At the moment I have to deal with passwords and user accounts. My girlfriend can't get her head around the concept of switching users and I don't blame her. I don't give a shit about users. They seem completely pointless on my network, since a) I can't use them anyway since I have both debian and macs which don't really integrate with it, and b) I know who *I* am and trust me whether or not I'm sitting at my office PC or at the mac out in the garden.

Sometimes when I'm in the garden the mood takes me and I want to write something, but the files are up on my office PC, so I can't just "see it all" and "just use it" without having to dick around with shares and user accounts. Sometimes I'm at the laptop and want to watch some recorded TV or listen to music but I can't because Windows Media Player can't play any of the open formats I use such as TS video (proper mpeg transport stream, not microsoft's bastardised version) or OGG music or AAC. Linux can. Mac can. That frustrates me too, that Windows wants to play differently. Sure I'll switch to Windows Media Centre if there's a WIZARD that can let me play my existing database of movies, recorded TV shows, and 700GB of music in a variety of formats other than Windows Media Audio, without losing anything (such as a week of my life to set it up).

I thought I could just buy a NAS box. Which is a linux based network attached RAID hard disk (which is also where my printer is plugged in). Which means it's designed about shares and users and groups and passwords still. I want it so that if ANYONE is connected to my network then *I* TRUST THEM TO PLAY NICE. Me the human, not my computer, which is just something I use not something that makes decisions on my behalf. It's annoying to have to connect to since Windows thinks of it as "something on the network that it can't trust" instead of "a hard drive it can use if it wants to".

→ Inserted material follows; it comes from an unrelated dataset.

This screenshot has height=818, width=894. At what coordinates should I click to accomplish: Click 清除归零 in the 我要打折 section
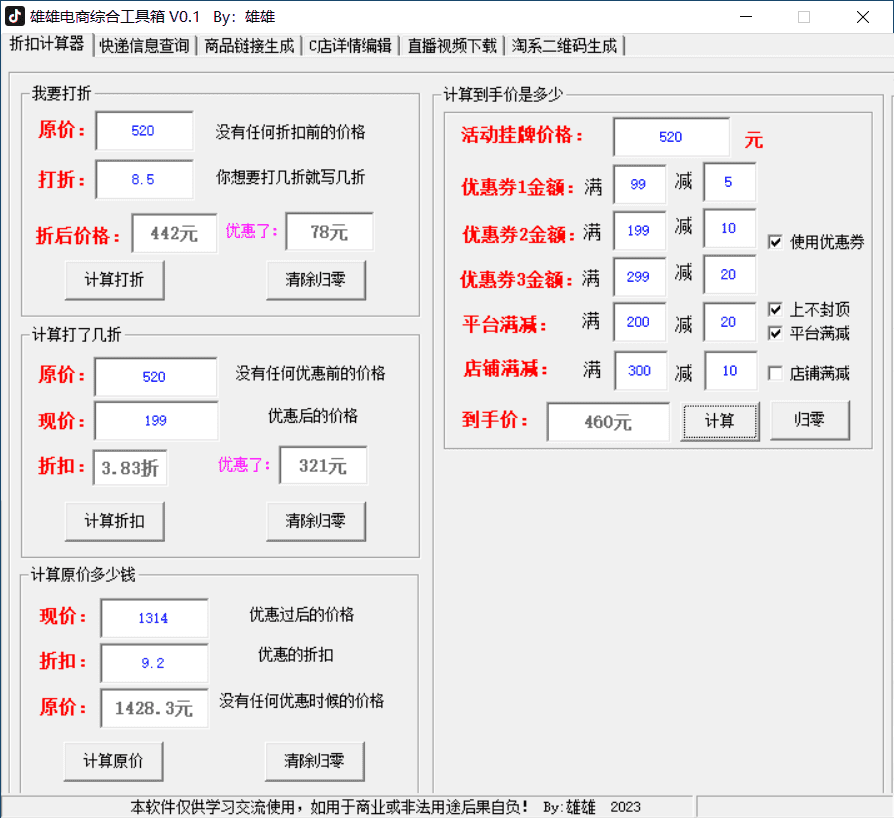coord(316,280)
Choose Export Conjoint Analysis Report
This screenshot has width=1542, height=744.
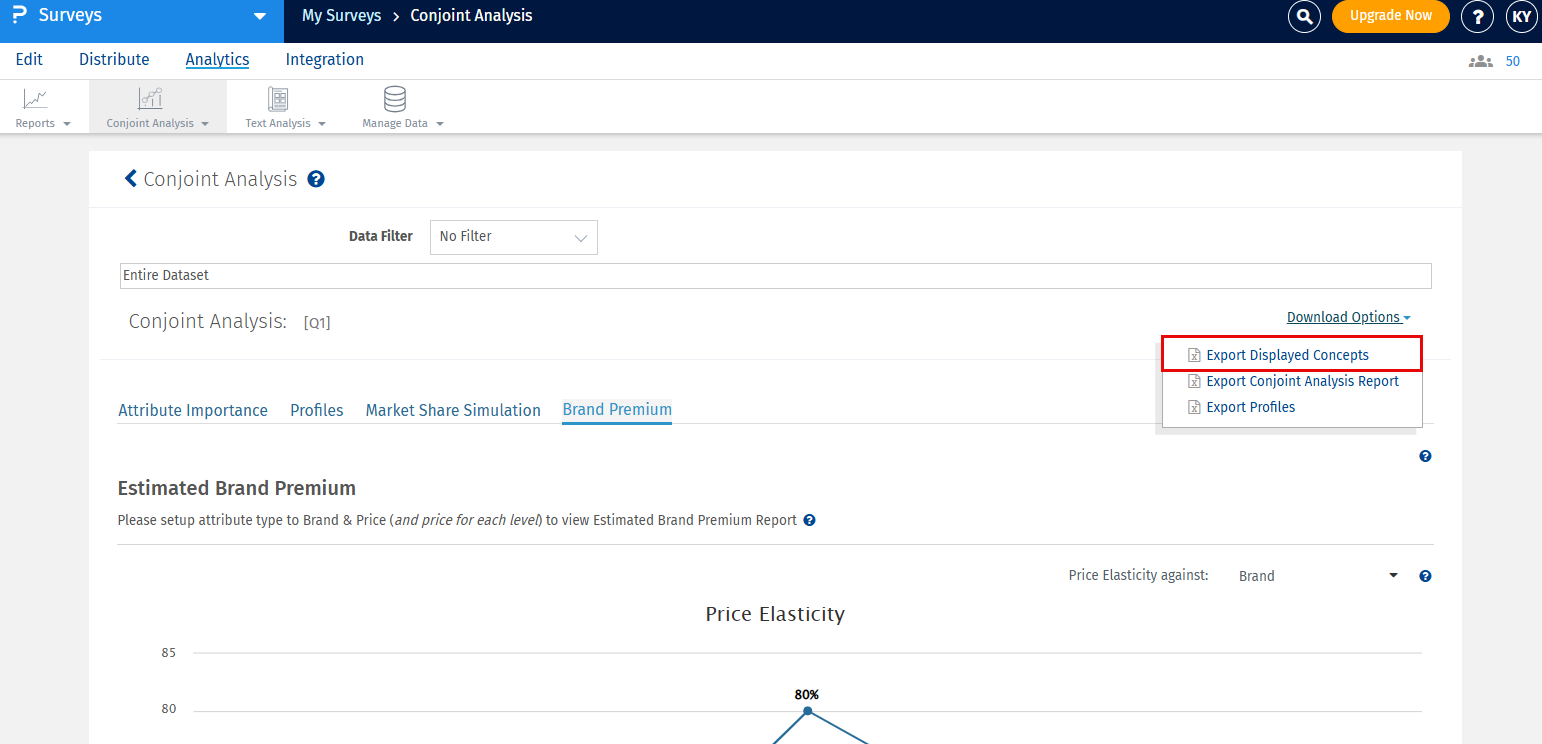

What's with this whole concept of users and passwords on a home network anyway? If I managed to log on to my machine by the horrible method of having to click on the name of the ONE USER set up on the computer (I mean, why is there a choice when there is only one option - imbecieles) then surely I know that I can do anything since this is MY network, so why do I need passwords to connect to other machines on MY network? Frankly if I could remove users and passwords and just use MY computer to do MY work then I would.